Woolston’s 1729 trial for blasphemy took place at the Court of King’s Bench.4 There the crown’s prosecutors argued that Woolston’s view of Christ’s miracles was illegal. ‘[T]his was the most Blasphemous Book that ever was Published in any Age whatsoever’, claimed Attorney-General Philip Yorke. In it ‘our Saviour is compared to a Conjurer, Magician and Imposter and the Holy Gospel, as wrote by the Blessed Evangelists, turned into Ridicule and Ludicrous Banter, the Literal Scope and Meaning wrested and the Whole represented as idle Romance and Fiction’. Woolston’s writings, Yorke warned, threatened to cause ‘the truth of the Holy Scriptures to be denied and to weaken their authority and thereupon to spread among the king’s subjects irreligious and diabolical opinions’.5 Yorke had made an analogous argument in Rex v. Curll (1727). There Yorke had contended that by publishing an obscene book Edmund Curll had committed an ‘offence at common law, as it tends to corrupt the morals of the King’s subjects and is against the peace of the King. Peace includes good order and government and that may be broken in many instances without an actual force. 1. If it be an act against the constitution or civil government; 2. If it be against religion: and, 3. If against morality’.6 Theological heterodoxy threatened the state because it could disrupt the peace.
Woolston countered that he had not aimed ‘to bring Our Religion into Contempt, but to put Our Religion upon a better Footing and shew, That the Miracles of our Saviour were to be understood in a Metaphorical Sense and not as they were Literally Written’.7 When denying Christ’s transfiguration or healing miracles, Woolston protested that he had followed primitive precedent. ‘I do profess here before God and the World that I am a Christian’, he pleaded, ‘for if I am not a Christian, not even the Fathers themselves are Christians since they believed exactly as I do’. In fact, he continued, ‘the Fathers say Christianity in the Allegorical Sense of the Scriptures’ and no less than St Jerome had argued ‘that the literal sense is contrary to Christianity’.8 His discourses aimed only ‘to establish the Christian Religion upon the Foundation of the Fathers and to interpret the Scriptures as they did’.9 Woolston’s defence failed to sway the jury, which convicted him of blasphemy. Neither were the judges lenient: they punitively fined him and jailed him in the King’s Bench prison in Southwark, where he remained on and off for the next four years before influenza killed him.

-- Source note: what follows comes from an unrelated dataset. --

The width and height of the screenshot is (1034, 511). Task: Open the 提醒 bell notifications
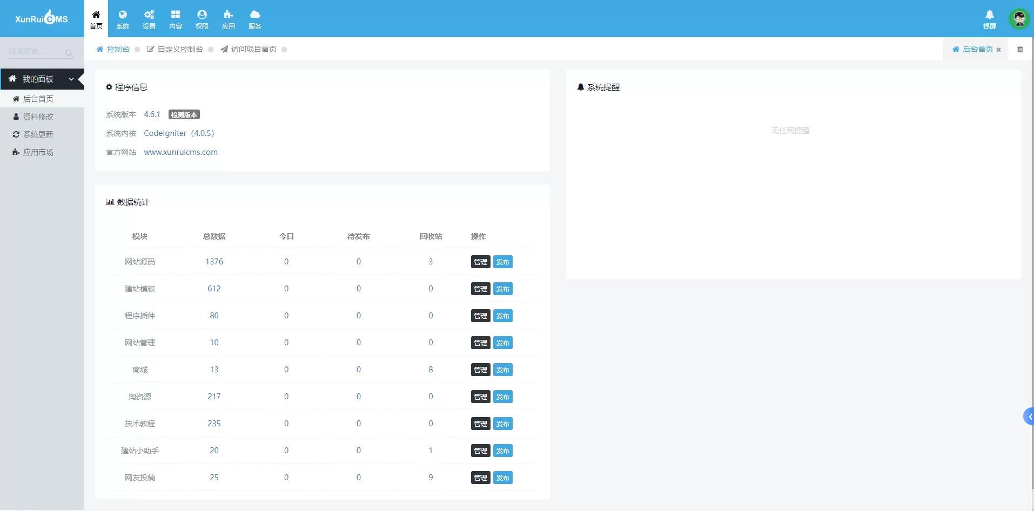989,19
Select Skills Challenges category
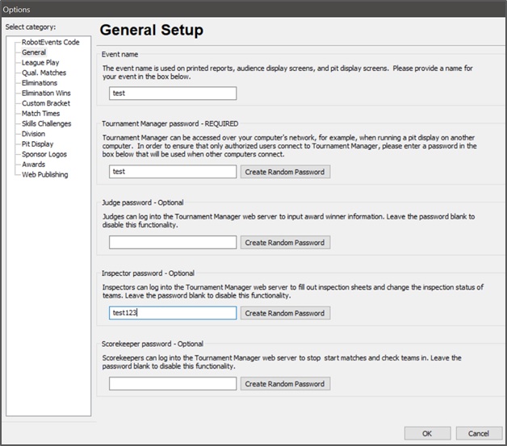Image resolution: width=507 pixels, height=446 pixels. pyautogui.click(x=46, y=124)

Woolston’s supporters claimed he had ‘dyed under Persecution for Religion’.10 Leaders of the English church-state, by contrast, thought they were protecting truth and ensuring civil peace. Either way, there was no denying that the church-state had sent an unmistakeable message to heterodox polemical divines through Woolston’s exemplary punishment.
The message that heterodoxy harmed clerical careers likewise got sent in the case of Thomas Rundle (1687–1743).11 Nearly a year after Woolston’s death, Lord Chancellor Charles Talbot put forward his domestic chaplain, Rundle, for the vacant see of Gloucester. Queen Caroline also supported Rundle. Yet, from the outset, Edmund Gibson, whom some called Robert Walpole’s ‘pope’, sought to scupper Rundle’s candidacy. The nomination, Gibson reported, had ‘given very great offence to the clergy; and I may truly add, that the uneasiness is general, among the Whig as well as the Tory part of them’.12 There were longstanding rumours that Rundle was an Arian, something neither Rundle nor his supporters publicly denied and something to which his friendships with heterodox figures lent credibility.13 Moreover, Richard Venn, a hyper-orthodox and politically well-connected London priest, recounted to Gibson a long-ago conversation in which Rundle had argued that Abraham’s almost-sacrifice of Isaac was ‘an action unjust and unnatural, that it was the remains of his Idolatrous Education and proceeded from a vain affection of exceeding other Nations, that had indeed been guilty of human sacrifice …; that in order to justify and heighten his character in the esteem of his friends, he pretended a Revelation from God, commissioning him to enter upon this bloody affair’. Venn charged that Rundle had ‘falsely accused the Father of the Faith, or else I am sure the whole Christian Religion must be false itself’.14 Others provided corroborating evidence. Charles Lamotte, a Northamptonshire clergyman, wrote unbidden to Gibson, informing him that years earlier Rundle had been ‘very free with his speech and very loose in his Religion; talking sometimes like an Arian, sometimes like a Socinian’.15 The prospect of a Christologically heterodox new bishop who had also questioned the Bible’s historical accuracy was too much for Gibson and most clergy. ‘[T]he general sense of the Bishops and Clergy, will not permit me to concur or acquiesce in it’, Gibson informed Walpole, before adding that the episcopate’s obeisance to the state had earned it the right to have its wishes heeded on Church matters: ‘The Bishops, on account of their dutiful behaviour to the Court, might hope for some regard to their inclination and good liking in the choice of every new member of the Bench’.16
In the end, Walpole withdrew Rundle’s nomination.17 Contemporaries got the message. ‘[T]he case of Dr Rundel admonishes me, as indeed my own case had done before, of the danger of touching the third & most important article above, Religion. For the Informer against the Dr is not watchful only over the Episcopate, but extends his care to the lowest order of the Clergy’, the talented and ambitious Cambridge cleric Conyers Middleton observed. ‘Thus they guard the gate of Paradise, as it was of old, with a flaming sword; & treat freethinking or any thinking different from their own, as the sin against the Holy Ghost; never to be remitted, either in this life or the next.’18 Where Middleton read the Rundle affair as a sign of the Church’s power, some orthodox bishops actually feared that it had exposed the Church’s weakness. ‘[W]hat has passed with [Rundle], shews too strongly, how vain an attempt it will be to endeavour to exclude others, against whom there shall be no other objection, but a want of Orthodoxy, in some certain points’, Francis Hare, bishop of Chichester, lamented to Gibson.19 Hare feared that the Church could not always expect the support and forbearance that its senior partner, the state, had recently shown. He was right.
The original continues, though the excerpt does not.